Description
Once the learning and scoring processes have completed, the Evaluator Process is used to produce a dataset for analytical use.
This dataset is used for viewing the accuracy of the model.
Process Configuration
There are two screens that need configuring for this process type - Parameters and Output.
Below are details of each screen and descriptions of each of the fields.
Parameters
There are three variables that need to be configured:
- Prediction Column - used to select the prediction column passed from the scoring process
- Label Column - used to select the field that is associated with the label element of the scoring process
- Evaluator Type - there are four types available to select from the drop-down:
- Binary Class Evaluator - compares two methods of assigning a binary attribute, one of which is usually a standard method and the other is being investigated
- Multi Class Evaluator - is the process of classifying instances into one of three or more classes
- Ranking Class Evaluator - sums up into a single number or score
- Regression Evaluator - is the process of deciding whether the numerical results quantifying hypothesized relationships between variables, obtained from regression analysis, are acceptable as descriptions of the data.
Output
The Output tab provides the ability to change the default Table Name and Display Name values on the graph canvas, along with selecting whether to load to Big Query (BQ) if in the the Google Cloud Platform (GCP), load to Redshift or RDS if in Amazon Web Services (AWS), or simply write to HDFS if an using on-premise Hadoop.
Expected Output
The expected output of the Evaluator Process is the below table within the environment the data is processed (e.g.

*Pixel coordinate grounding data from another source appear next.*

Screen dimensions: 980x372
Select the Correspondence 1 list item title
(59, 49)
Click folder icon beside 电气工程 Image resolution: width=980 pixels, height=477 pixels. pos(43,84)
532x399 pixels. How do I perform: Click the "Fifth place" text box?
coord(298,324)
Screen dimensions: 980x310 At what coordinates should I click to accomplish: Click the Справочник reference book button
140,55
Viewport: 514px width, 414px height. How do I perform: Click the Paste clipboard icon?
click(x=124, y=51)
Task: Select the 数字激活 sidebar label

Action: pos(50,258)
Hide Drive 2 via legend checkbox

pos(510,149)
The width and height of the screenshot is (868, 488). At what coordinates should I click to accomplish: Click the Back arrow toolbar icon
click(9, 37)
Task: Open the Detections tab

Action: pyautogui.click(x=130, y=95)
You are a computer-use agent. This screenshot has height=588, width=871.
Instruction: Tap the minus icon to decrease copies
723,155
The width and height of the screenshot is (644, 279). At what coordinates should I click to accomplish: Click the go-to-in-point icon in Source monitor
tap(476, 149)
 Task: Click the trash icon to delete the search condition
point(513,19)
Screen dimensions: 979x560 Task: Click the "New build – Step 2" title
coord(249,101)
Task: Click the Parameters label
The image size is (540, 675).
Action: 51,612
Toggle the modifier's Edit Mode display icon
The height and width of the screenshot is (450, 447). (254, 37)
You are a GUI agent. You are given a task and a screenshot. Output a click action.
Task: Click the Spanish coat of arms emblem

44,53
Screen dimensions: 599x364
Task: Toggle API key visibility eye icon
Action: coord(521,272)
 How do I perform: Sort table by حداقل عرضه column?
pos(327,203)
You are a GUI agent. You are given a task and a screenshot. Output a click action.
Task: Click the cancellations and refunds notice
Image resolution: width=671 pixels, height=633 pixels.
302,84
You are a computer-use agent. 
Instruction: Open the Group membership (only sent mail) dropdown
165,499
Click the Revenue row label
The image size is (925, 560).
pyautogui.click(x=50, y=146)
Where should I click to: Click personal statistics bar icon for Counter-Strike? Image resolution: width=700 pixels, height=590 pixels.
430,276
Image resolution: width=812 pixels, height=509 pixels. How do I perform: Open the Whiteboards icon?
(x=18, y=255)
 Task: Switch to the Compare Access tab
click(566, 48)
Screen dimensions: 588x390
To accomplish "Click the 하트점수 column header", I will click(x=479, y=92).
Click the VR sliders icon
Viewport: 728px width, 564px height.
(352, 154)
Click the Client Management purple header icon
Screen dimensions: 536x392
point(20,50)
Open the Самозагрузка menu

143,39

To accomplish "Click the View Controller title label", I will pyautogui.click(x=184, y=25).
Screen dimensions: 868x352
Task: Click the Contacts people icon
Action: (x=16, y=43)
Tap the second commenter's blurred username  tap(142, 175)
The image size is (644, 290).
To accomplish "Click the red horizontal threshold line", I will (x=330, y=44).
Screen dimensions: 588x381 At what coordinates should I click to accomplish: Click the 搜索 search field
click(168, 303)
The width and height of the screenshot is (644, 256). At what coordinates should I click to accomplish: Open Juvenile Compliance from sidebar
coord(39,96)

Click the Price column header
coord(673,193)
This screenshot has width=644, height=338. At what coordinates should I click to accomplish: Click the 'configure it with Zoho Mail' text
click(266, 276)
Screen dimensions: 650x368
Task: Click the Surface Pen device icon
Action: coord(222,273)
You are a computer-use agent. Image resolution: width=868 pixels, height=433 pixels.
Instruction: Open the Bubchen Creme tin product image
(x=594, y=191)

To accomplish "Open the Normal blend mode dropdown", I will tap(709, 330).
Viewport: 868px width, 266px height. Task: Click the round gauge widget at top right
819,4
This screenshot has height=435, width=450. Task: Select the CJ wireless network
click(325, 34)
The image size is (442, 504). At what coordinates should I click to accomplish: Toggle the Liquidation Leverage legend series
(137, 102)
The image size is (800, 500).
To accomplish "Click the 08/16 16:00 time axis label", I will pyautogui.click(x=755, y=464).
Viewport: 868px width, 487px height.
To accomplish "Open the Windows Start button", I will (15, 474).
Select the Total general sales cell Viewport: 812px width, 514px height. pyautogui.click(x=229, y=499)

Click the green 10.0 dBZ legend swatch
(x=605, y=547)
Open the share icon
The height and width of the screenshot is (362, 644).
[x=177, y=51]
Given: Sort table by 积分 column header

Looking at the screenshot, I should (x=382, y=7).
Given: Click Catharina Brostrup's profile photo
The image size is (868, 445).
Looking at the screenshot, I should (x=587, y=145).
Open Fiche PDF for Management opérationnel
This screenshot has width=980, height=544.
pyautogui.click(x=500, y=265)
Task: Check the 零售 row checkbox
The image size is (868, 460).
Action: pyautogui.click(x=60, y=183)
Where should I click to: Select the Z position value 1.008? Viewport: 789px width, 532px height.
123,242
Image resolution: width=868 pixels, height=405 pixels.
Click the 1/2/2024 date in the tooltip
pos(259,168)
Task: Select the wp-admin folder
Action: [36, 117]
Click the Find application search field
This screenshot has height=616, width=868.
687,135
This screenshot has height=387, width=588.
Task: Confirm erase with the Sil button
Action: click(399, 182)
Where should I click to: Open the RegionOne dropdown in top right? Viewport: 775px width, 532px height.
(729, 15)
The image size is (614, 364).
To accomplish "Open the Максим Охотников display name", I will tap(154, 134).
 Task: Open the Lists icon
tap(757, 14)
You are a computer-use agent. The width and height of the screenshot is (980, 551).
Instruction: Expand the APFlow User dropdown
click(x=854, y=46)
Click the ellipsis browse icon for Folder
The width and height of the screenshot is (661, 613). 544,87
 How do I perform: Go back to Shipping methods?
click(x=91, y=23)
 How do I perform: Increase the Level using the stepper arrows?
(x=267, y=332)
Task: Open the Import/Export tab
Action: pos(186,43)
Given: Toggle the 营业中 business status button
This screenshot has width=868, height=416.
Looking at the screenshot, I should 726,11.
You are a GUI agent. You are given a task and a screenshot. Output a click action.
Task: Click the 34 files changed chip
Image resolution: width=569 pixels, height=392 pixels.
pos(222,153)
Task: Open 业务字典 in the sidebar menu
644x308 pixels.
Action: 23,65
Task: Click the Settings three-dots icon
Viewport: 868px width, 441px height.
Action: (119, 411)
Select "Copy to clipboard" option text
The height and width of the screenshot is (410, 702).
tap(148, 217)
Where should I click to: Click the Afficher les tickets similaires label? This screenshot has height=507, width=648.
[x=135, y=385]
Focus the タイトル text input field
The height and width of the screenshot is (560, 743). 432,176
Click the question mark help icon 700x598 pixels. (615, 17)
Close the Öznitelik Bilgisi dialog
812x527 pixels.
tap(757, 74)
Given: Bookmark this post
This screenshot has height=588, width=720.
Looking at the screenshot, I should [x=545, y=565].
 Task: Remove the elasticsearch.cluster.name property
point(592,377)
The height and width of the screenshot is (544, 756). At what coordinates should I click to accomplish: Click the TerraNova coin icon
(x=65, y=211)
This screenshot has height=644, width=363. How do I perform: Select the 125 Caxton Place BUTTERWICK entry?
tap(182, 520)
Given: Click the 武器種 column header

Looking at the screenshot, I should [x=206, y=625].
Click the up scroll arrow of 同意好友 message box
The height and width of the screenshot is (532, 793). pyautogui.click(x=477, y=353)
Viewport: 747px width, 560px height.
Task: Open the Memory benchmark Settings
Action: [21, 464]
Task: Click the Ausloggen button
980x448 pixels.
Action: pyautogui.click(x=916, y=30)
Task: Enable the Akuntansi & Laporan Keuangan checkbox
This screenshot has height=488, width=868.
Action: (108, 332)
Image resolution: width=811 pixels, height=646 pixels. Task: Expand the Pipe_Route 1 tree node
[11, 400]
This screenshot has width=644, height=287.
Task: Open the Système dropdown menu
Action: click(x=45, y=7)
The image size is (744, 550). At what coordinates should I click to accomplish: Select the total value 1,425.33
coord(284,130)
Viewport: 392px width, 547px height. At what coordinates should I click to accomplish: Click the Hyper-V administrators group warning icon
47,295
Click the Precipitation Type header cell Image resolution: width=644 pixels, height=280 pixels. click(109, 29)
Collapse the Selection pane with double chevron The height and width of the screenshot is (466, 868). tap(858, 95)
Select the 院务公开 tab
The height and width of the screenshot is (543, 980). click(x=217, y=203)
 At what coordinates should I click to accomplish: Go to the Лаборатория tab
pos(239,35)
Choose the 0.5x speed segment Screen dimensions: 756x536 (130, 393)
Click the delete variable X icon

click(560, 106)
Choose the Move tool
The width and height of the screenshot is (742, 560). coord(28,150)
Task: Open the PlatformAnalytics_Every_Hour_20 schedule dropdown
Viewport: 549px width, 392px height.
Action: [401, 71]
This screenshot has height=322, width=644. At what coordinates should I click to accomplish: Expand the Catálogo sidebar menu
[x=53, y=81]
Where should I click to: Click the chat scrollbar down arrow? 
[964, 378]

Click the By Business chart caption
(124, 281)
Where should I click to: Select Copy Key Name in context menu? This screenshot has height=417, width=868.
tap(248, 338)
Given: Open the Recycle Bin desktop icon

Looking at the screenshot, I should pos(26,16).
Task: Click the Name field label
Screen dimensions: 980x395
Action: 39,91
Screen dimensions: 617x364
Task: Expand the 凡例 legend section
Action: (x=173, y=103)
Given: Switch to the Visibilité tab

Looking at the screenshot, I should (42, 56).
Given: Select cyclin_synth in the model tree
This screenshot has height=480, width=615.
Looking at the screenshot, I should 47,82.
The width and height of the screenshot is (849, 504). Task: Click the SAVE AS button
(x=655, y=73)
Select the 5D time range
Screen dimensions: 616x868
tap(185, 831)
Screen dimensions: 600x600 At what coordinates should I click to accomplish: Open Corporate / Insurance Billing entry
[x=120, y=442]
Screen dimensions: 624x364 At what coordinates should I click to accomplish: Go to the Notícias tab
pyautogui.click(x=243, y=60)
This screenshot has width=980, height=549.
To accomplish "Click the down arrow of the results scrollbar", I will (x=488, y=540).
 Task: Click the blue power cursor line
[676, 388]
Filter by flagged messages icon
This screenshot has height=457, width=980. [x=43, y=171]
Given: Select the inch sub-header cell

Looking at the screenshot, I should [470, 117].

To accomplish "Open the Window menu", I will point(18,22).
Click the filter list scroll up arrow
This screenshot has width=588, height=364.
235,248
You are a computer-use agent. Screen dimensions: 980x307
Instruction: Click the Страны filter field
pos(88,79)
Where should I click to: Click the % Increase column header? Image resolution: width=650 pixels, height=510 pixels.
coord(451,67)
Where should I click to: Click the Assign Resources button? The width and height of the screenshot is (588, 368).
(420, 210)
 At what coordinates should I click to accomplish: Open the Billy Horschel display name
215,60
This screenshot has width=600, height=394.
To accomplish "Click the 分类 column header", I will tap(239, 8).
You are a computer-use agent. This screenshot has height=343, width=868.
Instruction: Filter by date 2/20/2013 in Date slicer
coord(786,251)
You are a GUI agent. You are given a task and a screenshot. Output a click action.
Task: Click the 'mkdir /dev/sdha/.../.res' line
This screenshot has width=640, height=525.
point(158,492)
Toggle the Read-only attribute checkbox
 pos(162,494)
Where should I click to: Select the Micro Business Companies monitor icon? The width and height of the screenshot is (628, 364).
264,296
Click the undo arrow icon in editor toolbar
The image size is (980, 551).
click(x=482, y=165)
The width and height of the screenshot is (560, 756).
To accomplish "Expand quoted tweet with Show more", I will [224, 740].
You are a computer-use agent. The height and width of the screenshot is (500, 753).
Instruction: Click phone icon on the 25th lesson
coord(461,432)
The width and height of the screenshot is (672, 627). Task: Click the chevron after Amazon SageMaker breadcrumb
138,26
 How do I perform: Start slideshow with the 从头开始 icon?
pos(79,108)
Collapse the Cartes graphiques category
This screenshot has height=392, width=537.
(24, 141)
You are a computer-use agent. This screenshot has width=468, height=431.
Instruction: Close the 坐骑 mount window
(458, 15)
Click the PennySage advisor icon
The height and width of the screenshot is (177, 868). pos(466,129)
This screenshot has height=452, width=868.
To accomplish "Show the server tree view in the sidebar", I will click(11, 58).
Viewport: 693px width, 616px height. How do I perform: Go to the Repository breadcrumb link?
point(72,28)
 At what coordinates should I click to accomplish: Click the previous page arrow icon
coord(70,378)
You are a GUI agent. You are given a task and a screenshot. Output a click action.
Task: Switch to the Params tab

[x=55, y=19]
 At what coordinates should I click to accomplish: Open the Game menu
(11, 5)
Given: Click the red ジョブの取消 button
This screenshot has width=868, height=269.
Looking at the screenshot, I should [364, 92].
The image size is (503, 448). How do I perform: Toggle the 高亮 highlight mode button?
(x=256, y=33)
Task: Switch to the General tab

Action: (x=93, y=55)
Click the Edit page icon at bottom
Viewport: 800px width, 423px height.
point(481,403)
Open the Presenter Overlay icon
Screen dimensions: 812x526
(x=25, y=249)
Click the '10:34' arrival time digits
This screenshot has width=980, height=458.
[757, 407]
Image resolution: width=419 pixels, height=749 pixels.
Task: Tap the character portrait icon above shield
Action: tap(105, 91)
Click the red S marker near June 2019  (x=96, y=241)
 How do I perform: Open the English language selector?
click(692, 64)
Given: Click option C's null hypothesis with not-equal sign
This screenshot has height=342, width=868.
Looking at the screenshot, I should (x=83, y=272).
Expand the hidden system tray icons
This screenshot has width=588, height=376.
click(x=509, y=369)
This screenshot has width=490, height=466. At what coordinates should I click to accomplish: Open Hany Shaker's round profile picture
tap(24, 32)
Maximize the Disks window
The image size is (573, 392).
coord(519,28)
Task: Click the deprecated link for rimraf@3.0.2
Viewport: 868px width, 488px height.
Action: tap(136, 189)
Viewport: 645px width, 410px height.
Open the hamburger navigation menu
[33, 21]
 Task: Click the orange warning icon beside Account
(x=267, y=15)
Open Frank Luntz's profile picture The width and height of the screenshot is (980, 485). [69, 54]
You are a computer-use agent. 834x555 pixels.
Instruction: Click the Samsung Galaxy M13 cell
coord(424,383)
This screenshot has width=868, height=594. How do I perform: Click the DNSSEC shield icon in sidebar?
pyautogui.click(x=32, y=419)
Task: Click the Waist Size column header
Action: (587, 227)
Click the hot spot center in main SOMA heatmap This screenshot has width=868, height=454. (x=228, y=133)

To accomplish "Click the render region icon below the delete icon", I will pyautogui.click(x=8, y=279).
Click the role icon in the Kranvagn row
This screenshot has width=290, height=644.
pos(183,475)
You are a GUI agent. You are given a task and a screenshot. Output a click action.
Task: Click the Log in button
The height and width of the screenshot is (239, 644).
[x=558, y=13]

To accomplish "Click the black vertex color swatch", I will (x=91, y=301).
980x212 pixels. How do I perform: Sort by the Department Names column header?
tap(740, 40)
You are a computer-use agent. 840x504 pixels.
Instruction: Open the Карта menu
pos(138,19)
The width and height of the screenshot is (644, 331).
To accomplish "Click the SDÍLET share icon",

AWS, GCP, on-premise Hadoop):
- Table Name <tb_test_evaluation> default value - table using Syntasa defined column names
- Display Name <Test Evaluation> default value - display name of node on canvas
This table can be queried directly using an enterprise provided query engine.
The resulting table contains the following fields:
- precision
- recall
- measure
- numBins
- areaUnderROC
- areaUnderPR
- partitionDate
- calc Time